--- What is needed ---
Say how many lines of the listing below include the word "column", with no other output.

--- Data section ---
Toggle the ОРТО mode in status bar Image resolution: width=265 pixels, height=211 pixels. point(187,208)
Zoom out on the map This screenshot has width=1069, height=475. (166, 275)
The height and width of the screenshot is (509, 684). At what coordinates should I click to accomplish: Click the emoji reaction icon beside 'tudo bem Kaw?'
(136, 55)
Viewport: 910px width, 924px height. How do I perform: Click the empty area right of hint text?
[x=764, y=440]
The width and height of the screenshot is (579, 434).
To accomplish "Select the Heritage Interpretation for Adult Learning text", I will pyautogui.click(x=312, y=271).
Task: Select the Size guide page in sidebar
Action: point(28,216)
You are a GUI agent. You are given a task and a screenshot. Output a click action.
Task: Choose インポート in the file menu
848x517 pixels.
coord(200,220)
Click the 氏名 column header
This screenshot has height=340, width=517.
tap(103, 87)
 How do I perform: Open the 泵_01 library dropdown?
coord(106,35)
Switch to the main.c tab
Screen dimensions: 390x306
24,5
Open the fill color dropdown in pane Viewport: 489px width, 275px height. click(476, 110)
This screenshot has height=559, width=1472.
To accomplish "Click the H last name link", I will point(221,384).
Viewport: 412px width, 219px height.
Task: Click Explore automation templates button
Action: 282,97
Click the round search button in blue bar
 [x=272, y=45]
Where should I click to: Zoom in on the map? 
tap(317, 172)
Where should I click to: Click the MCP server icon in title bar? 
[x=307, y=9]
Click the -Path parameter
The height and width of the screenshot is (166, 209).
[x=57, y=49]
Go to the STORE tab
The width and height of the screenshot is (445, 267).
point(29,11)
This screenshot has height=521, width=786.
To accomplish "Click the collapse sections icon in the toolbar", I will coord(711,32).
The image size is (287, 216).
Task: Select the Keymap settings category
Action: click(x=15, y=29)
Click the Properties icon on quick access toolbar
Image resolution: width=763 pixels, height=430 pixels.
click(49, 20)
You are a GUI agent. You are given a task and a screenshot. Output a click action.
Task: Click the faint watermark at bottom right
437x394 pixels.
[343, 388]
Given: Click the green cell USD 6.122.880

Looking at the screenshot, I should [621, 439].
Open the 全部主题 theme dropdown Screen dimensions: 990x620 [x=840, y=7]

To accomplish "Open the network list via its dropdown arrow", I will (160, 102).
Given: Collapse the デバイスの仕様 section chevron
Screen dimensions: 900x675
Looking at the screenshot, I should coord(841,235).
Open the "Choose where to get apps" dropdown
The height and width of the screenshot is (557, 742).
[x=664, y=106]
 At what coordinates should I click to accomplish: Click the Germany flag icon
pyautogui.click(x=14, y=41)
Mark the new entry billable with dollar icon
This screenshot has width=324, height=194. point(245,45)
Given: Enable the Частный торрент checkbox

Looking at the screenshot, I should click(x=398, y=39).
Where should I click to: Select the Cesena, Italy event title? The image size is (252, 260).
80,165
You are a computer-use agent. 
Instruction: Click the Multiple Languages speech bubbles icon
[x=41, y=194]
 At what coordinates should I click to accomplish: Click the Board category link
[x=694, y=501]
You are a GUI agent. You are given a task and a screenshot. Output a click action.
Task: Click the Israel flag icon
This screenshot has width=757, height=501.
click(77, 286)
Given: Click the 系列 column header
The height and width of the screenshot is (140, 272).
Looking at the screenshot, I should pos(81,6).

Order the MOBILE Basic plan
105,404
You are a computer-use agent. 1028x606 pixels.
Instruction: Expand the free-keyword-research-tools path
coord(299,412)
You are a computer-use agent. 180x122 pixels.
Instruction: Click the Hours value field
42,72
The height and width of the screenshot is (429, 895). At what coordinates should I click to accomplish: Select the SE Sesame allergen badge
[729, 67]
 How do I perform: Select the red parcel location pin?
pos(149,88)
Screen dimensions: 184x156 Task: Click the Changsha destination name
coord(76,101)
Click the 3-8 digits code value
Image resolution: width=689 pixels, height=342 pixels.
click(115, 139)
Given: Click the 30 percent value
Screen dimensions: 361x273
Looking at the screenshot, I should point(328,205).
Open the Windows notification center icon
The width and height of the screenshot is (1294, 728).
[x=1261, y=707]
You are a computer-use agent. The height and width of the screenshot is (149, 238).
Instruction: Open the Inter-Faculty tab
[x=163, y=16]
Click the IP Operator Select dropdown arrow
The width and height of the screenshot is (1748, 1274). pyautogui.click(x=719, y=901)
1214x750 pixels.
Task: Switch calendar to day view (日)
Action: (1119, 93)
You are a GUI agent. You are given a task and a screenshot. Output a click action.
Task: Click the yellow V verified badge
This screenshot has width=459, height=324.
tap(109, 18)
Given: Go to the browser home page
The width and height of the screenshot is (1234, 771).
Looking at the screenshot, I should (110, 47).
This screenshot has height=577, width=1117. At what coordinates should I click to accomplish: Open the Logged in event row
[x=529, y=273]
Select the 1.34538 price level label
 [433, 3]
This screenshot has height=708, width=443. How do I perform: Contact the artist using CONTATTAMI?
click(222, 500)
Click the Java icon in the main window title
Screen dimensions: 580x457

--- Result ---
2